In the code above, lines 2 and 4 are parsed as removed and added, respectively.

Unfortunately this increases the complexity of the algorithm. It also removes the capability to simply paste the output of git diff into code blocks.

jack · January 9, 2023, 11:00pm

Can you speak to why this doesn't follow the approach used by tutorials (using separate files that are diffed for you)? I think this approach makes sense for articles but the reasons should be documented for future decision-making.

omathews · January 9, 2023, 11:23pm

That's a good point. I actually think both approaches are useful for articles, and I have a forthcoming pitch that addresses the other one; otherwise I'd add a section with a rationale as you suggest.

ksluder · January 9, 2023, 11:30pm

git isn’t the only tool to produce or consume unified diffs. That only strengthens the argument for using unidiff format, IMO.

marcus_ortiz · July 7, 2023, 8:35pm

Sorry for the late reply, but the simpler solution mentioned here of using git-diff output in code listings as-is should be possible already (just the simple rendering with green/red lines and emphasized headers).

The more advanced rendering with syntax highlighting code within diffs or utilizing our special diff format for tutorial code would require some coordinated with the DocC compiler.

I did notice with a quick test that the renderer doesn't have the right CSS to map the green/red colors to the appropriate tokens though, so I can create a quick issue and address that.

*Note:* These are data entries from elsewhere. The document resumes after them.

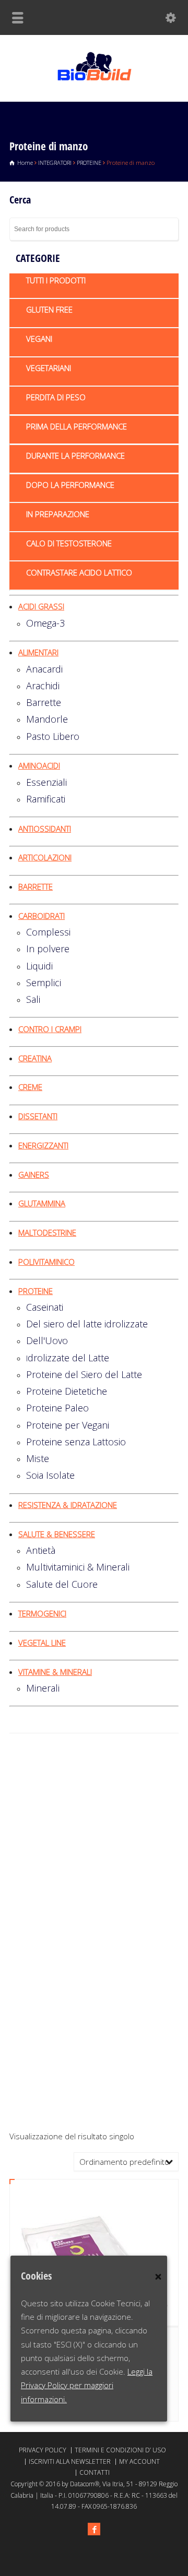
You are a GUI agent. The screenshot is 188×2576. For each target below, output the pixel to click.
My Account (139, 2461)
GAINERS (33, 1174)
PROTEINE (89, 162)
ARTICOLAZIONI (45, 857)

ethankusters · July 7, 2023, 9:29pm

That sounds great to me. Adding support for the basic diff syntax highlighting and then (after seeing how that's used in practice) expanding if there's still a need seems like a great path forward. This will also create parity with GitHub's markdown code block rendering which is something a lot of DocC users expect.

@omathews what do you think of this as a first step?

omathews · July 7, 2023, 9:32pm

This looks great! We'll make heavy use of this in some upcoming content, so there'll be plenty of opportunity to test it out.